Monday, December 2, 2013
Polishing Your Manuscript
I’ve rewritten a first chapter many times before progressing to the second, only to find that it had to be rewritten to fall in the line with the rest of the novel. I finally learned to write it once and forget it until the first draft is finished.
I’ve never been able to outline a novel because I literally give my characters free rein. And they rarely submit to what I’ve planned for them. They have minds of their own and I wouldn’t want them doing something out of character. In my current Logan and Cafferty series, my feisty 60-year-old senior sleuths surprise me by doing things I’d never consider before sitting down to write. Dana Logan and Sarah Cafferty live with me 24/7 while I’m writing about them, and they have their own plans for what should happen that day. Sometimes I have to retreat to chapter one to include some of their "brilliant" ideas.

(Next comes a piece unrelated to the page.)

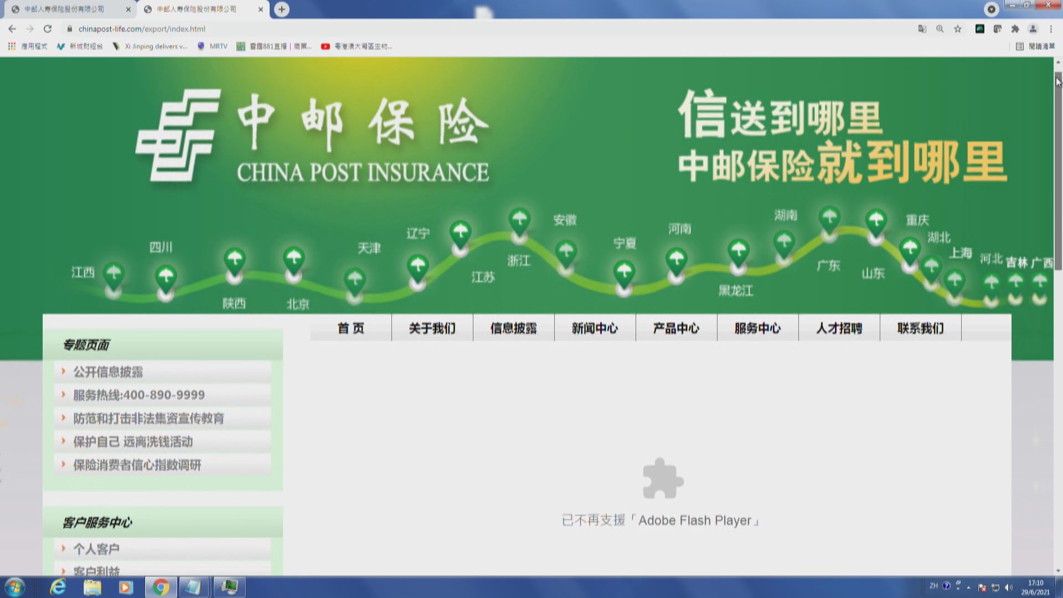This screenshot has width=1063, height=598.
Task: Open a new browser tab
Action: (x=282, y=9)
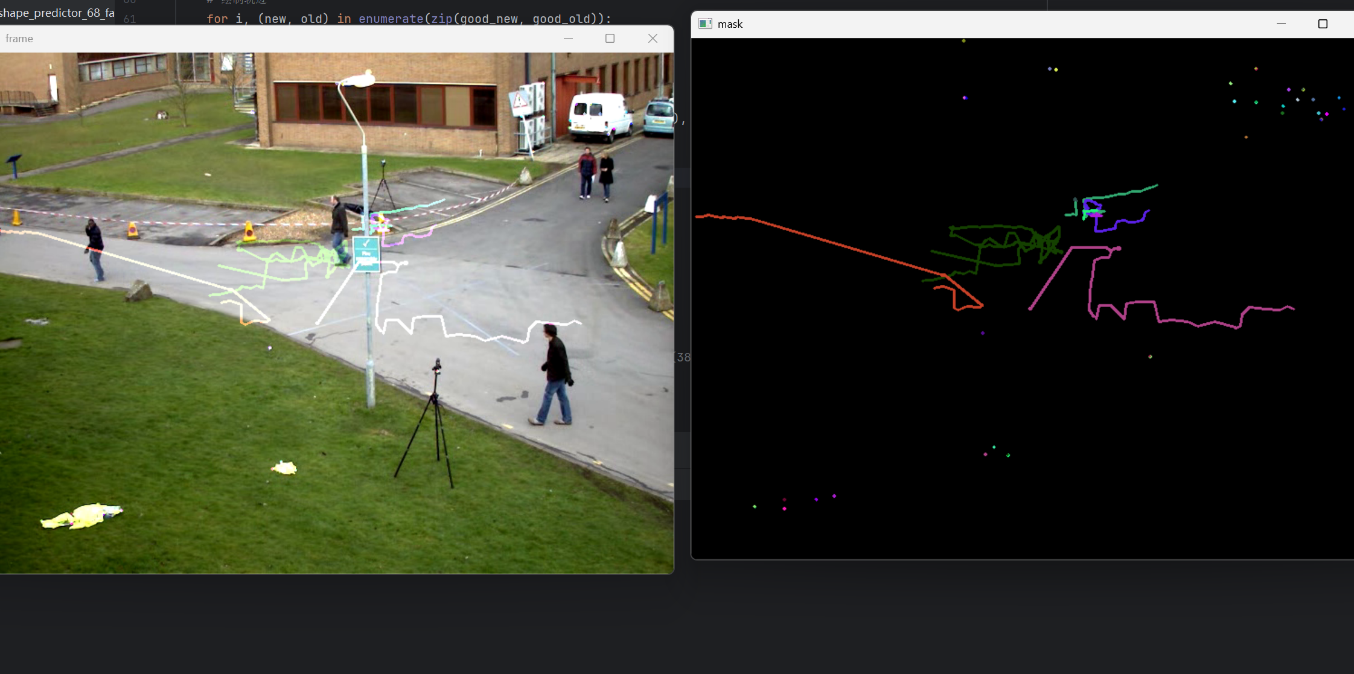Click the enumerate keyword in the code

point(391,19)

In my latest release, A Murder in Paradise, the fifth Logan and Cafferty novel, Dana and Sarah decide to vacation in a northern Texas RV resort with millionaires and other affluent travelers. Until the third quarter of the book, even I didn’t know who the killer was, and I had to return to early chapters to flesh out the characters by adding inner monologue.
In the second novel in the series, Diary of Murder, I take my sleuths out of California and place them in a motorhome in the middle of a Rocky Mountain blizzard. Fortunately, that had happened to me, so I could write convincingly about the life and death experience. The blizzard starts the novel off with a bang, but they face a similar situation later in the plot, so I had to swap some snowy details between the first and later chapters so that they didn't appear too similar. Weather plays a large role in any northern state, and gives the plot an element of suspense.
In A Village Shattered, the opaque San Joaquin Valley tule (too-ley) fog hides the serial killer, but I didn’t even think about the fog until I was writing chapter three. Having lived there for a dozen years, I know the horror of trying to drive in pea soup fog, so I switched seasons and went back to chapter one to add it to the plot. In doing so, it tied all aspects of the story together.